Now that the PTR class changes for patch 3.1 seem to have died down a bit, we can finally talk about other things. I asked last week for topic suggestions, and you guys responded in typically spectacular fashion. That's one of the best parts about writing a column for Mages: my readership is made up of freaking Mages. I can always count on you guys to be smart and insightful...as well as complete nutjobs.
Suggestions ranged from relatively normal (PvP tactics), to angry and bitter (One guy is switching his main to a Death Knight because Mages apparently suck now), to mean (I should rename the column from "Arcane Brilliance" to "QQ"), to clever (the most effective places to AoE farm, since, you know, we are the kings of AoE), to disturbing (Top 10 ways to cook and serve Warlock on a budget).
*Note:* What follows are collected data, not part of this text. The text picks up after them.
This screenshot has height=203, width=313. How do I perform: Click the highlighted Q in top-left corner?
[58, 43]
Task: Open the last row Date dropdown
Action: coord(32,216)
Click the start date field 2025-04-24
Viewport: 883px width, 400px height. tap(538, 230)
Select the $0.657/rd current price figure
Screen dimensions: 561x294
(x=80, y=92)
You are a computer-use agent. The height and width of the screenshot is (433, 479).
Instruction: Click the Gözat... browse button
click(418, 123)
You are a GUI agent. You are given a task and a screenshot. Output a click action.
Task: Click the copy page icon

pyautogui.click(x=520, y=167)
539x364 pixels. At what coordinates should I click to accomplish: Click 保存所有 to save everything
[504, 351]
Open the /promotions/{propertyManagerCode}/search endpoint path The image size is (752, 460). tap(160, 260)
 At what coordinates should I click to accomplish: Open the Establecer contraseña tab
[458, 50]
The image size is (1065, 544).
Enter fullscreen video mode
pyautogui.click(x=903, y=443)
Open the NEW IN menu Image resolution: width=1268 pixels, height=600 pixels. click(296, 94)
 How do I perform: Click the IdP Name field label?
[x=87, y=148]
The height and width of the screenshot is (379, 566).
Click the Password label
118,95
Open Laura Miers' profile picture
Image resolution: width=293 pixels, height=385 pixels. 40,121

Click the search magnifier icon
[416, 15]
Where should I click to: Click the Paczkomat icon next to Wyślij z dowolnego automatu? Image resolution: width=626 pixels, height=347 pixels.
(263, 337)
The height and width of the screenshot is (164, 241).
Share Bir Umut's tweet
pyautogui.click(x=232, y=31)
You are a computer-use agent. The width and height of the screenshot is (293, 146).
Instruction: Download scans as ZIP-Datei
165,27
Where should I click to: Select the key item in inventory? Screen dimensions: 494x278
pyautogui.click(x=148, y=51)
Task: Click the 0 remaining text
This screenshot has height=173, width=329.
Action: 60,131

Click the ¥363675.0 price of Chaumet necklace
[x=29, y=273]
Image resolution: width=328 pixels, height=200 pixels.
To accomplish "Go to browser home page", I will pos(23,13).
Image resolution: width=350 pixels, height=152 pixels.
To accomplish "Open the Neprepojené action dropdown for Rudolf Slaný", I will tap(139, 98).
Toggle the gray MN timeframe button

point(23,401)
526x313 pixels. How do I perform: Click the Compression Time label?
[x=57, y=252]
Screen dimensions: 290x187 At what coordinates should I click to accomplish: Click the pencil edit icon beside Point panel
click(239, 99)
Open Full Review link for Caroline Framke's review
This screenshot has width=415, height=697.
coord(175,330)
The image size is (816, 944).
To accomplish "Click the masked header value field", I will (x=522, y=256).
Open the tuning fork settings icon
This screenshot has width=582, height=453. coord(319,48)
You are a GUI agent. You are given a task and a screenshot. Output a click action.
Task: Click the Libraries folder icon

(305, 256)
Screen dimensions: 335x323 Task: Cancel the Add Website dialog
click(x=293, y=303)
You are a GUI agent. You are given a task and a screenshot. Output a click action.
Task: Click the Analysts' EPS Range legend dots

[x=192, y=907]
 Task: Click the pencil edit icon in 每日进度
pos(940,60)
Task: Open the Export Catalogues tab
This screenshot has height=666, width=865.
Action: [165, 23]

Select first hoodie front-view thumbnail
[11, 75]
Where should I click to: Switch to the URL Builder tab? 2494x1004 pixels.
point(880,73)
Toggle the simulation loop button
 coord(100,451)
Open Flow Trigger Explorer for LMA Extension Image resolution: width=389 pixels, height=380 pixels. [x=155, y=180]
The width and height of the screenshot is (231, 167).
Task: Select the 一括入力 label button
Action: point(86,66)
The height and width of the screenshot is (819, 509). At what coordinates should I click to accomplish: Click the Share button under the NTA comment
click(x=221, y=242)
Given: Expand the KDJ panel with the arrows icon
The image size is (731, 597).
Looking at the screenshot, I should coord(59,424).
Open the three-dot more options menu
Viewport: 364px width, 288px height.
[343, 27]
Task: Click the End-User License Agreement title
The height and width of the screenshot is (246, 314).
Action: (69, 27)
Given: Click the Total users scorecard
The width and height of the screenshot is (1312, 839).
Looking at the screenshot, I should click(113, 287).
Okay, so I made the last one up. Several of you thought a column on profession choices for Mages would be a good idea. So, that's what you're getting this week. Well, the first part of it. I plan to do this in installments, which may or may not come on concurring weeks. The next part will probably be coming along next Saturday, barring any crazy patch-news or my sudden demise.
Those of you who've been reading this column for awhile may remember the last time Arcane Brilliance dealt with professions for Mages. So much has changed since then--both for Mages as a class and for the professions themselves--that I felt an all-new multi-part guide was in order.
When the Lich King and his wrath descended upon Azeroth, almost every aspect of the game changed substantially, and professions were no exception. In the Burning Crusade, your choice of a profession was largely determined by the usefulness of that profession's best recipes for your class, or the benefits it bestowed upon your raid. Cloth-wearer? Tailoring. Warrior? Blacksmithing. In a Sunwell guild? Leatherworking. Since all of the best gear recipes were bind-on-pickup, a lot of Mages went with Tailoring, sewed themselves up some sweet Spellfire gear, and then went to Karazhan and replaced it. Then they dropped it for mining or something.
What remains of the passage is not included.